‘I never went into the job to be famous’ – Northern Irish designer Jonathan Anderson on creating a fashion revolution

At the helm of both Loewe and his eponymous line, Derry fashion designer Jonathan Anderson has become a multi-billion euro success story, dressing the likes of Rihanna, Beyoncé and Harry Styles as he did so. But he prefers to shun the spotlight, saying he’s focused on craft not celebrity

Fashion designer Jonathan Anderson

Ed Cumming
© Telegraph.co.uk

Jonathan Anderson is one of the world’s most important fashion designers, but you might not think it to look at him. He has sandy hair and a boyish face. He carries himself as though he feels shy of being tall and broad, amid the sylphs of his industry. He speaks quickly and has a restlessness that means he often folds his hands together as he explains things.

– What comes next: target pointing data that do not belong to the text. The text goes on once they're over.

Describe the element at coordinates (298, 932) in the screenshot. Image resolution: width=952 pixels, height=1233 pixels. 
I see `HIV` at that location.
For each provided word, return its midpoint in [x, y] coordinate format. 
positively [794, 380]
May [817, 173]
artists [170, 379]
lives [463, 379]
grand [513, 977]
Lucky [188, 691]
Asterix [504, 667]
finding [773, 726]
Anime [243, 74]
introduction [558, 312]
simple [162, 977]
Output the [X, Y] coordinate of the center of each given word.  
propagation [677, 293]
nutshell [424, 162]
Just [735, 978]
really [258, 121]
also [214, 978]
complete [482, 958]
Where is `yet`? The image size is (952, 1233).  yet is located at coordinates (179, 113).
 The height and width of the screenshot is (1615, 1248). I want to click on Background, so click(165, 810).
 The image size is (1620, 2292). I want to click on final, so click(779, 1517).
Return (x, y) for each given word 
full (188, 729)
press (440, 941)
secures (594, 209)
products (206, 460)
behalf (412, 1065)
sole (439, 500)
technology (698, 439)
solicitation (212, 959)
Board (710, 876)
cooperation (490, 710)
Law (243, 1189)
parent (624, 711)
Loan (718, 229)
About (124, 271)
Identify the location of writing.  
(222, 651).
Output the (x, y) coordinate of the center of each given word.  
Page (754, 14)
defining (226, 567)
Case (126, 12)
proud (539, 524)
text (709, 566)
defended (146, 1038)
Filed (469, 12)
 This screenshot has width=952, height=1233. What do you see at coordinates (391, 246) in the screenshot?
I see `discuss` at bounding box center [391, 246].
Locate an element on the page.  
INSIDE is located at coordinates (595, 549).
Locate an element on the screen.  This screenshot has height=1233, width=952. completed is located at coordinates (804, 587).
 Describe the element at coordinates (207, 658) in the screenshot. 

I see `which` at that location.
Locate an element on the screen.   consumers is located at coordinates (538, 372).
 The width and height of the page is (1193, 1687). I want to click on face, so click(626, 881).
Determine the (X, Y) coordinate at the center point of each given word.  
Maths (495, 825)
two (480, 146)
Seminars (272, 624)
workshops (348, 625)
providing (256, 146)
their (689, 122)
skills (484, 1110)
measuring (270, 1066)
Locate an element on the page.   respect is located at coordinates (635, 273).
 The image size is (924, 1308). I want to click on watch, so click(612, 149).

Despite the celebrities who flock to his catwalks — and the announcement he will be an honorary chair of fashion’s glitziest party, the 2024 Met Gala — he is not a social fixture. He has no glamorous female muses, no Isabella Blows or Daphne Guinnesses in the wings. He is not personally ostentatious. He says wearing his own clothes is like eating food you have cooked for someone else. You might mistake him for a graduate student with firm views on Samuel Beckett, rather than the ruler of a billion-euro empire of raiment.